Result n  ..  ..  ..  .. 
Not possible  ..  ..  X 
.. 
Each column of the decision table forms a test situation. The part above the double line forms the situation description and the part below the line reflects the consequences, or the results.
The conditions can have the values of "0" or "1" (see also "Decision Points"). The value "1" means that the condition is true; the value "0" means that the condition is false. The value "~" can also be allocated. This means that the value of the condition is not important. Below the double line, the cells contain an "X", or are empty. Where there is an "X", the relevant result occurs in that test situation; if a cell is empty, the relevant result does not occur in that test situation. Several results are possible per test situation. "Not possible" indicates that the test situation is not physically executable, for example because certain values of conditions exclude each other.
Example 

When ordering coffee capsules via the Internet, the shipping costs are calculated. These consist of the standard shipping costs, plus a longdistance supplement. The text below shows the associated process description. Shipping costs calculation: Calculation of standard shipping costs If 200 or more capsules are ordered and if the form of payment is "direct debit", then no shipping cost is applied. If fewer than 200 capsules are ordered, or if the form of payment is other than "direct debit", then a shipping cost of €10 is applied. Calculation of longdistance supplement If the delivery address for the capsules is within a radius of 50 km of Utrecht, no long distance supplement is applied. If the delivery address is 50 km or more from Utrecht, but still in the Netherlands, then a longdistance supplement of €5 is applied. If the delivery address is outside of the Netherlands, then a longdistance supplement of €15 is applied. (The highest sum is applied.) 
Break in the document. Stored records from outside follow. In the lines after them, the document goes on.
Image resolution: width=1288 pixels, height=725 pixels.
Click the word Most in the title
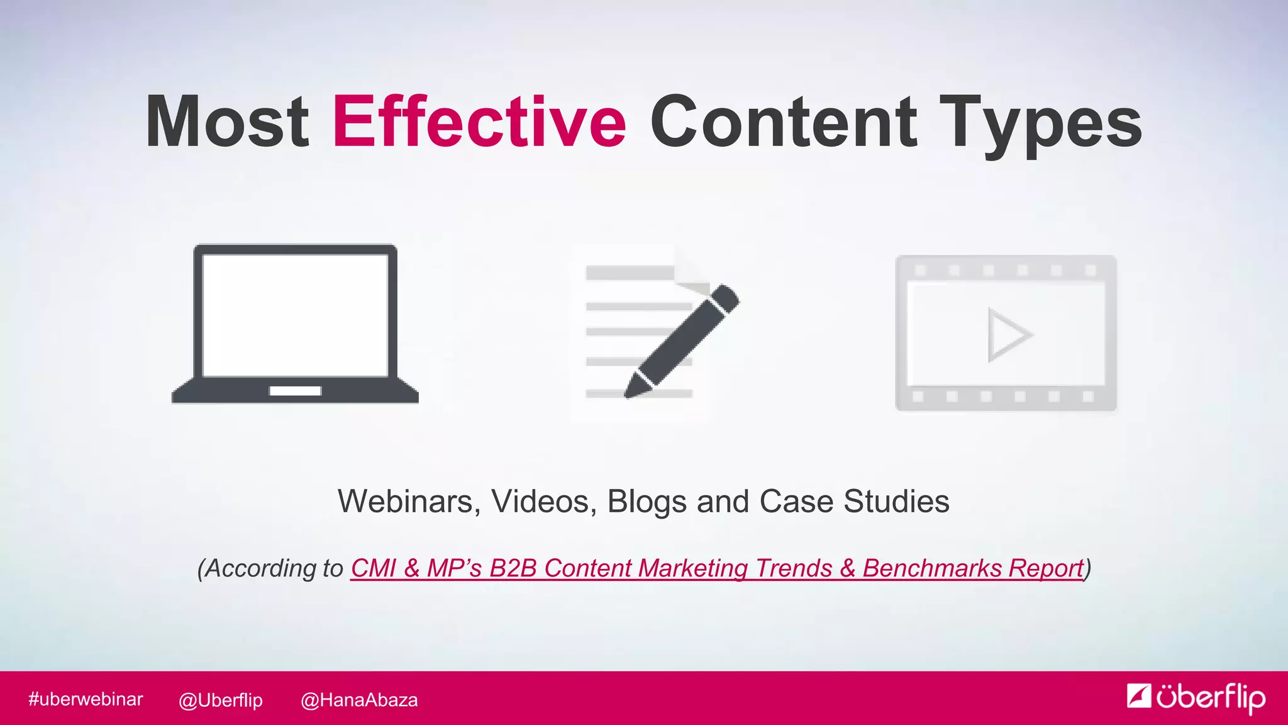[x=227, y=121]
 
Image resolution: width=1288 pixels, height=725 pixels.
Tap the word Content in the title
[x=783, y=121]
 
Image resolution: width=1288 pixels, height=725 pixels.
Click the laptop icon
[x=295, y=324]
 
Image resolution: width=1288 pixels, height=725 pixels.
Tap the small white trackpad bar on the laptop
[x=295, y=391]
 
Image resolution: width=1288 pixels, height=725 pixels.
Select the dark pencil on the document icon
[x=682, y=340]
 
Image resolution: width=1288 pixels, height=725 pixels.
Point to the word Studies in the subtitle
[x=896, y=502]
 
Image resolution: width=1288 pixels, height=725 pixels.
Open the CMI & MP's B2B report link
[x=717, y=568]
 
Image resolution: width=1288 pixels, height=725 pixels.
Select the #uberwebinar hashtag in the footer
[x=86, y=699]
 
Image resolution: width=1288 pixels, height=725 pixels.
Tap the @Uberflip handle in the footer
[x=221, y=700]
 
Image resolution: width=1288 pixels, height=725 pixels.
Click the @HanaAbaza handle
[x=359, y=700]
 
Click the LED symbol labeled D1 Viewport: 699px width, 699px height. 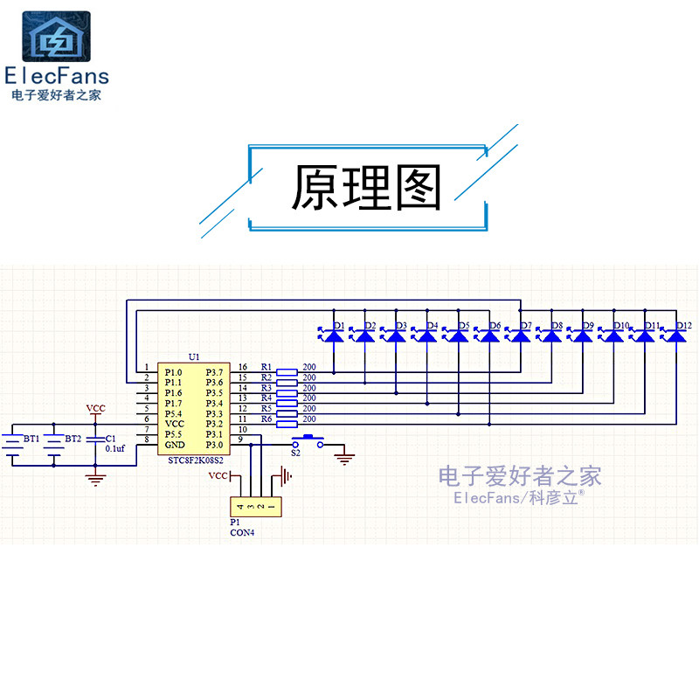[334, 334]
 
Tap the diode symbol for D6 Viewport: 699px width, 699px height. [489, 334]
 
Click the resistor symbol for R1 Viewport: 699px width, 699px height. [286, 371]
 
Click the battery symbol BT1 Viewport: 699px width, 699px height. [13, 445]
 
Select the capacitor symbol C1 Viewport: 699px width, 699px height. [95, 443]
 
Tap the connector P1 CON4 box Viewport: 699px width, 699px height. [254, 506]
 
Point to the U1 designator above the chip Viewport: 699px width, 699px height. [194, 357]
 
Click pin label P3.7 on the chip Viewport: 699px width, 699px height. [214, 372]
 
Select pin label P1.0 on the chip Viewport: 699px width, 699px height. [173, 372]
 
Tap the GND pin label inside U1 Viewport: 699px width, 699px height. [173, 444]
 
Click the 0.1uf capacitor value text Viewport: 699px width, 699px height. [116, 448]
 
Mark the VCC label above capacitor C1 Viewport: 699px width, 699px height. [96, 408]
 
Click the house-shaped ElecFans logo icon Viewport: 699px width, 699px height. [56, 38]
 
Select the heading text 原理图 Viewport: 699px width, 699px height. [367, 187]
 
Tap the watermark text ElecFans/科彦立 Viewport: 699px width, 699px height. [519, 497]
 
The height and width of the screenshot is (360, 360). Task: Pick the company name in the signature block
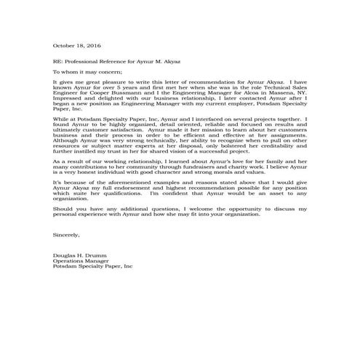pyautogui.click(x=93, y=267)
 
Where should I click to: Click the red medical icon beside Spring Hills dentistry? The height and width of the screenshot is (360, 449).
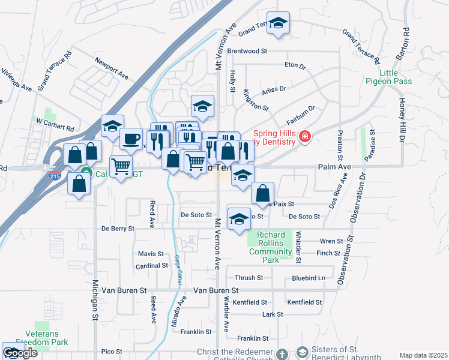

1  Identifying test situations
Below, each step is set out showing how the decision table test is applied to this process:
To fill in the table, in step 1 "Identifying test situations" the following activities are carried out:
 Find conditions in the test basis
 Create a conditions list
 Find results in the test basis and add these to the conditions list
 Fill in the decision table.
The activities are explained below:
The finding of conditions involves a degree of detective work. Often, a condition in the test basis is preceded by words such as "if" and "then" and can be looked for by this means.
Example 

The tester has identified the conditions in the process description. Shipping costs calculation: Calculation of standard shipping costs If 200 or more capsules are ordered andif the form of payment is "direct debit", then no standard shipping costs are applied. If fewer than 200 capsules are ordered or if the form of payment is other than "direct debit", then a standard shipping cost of €10 is applied.Calculation of longdistance supplement If the delivery address for the capsules is within a radius of 50 km from Utrecht, then no longdistance cost is applied. If the delivery address is 50 km or more from Utrecht, but still in the Netherlands, then a longdistance supplement of €5 is applied. If the delivery address is outside of the Netherlands, then a longdistance supplement of €15 is applied. 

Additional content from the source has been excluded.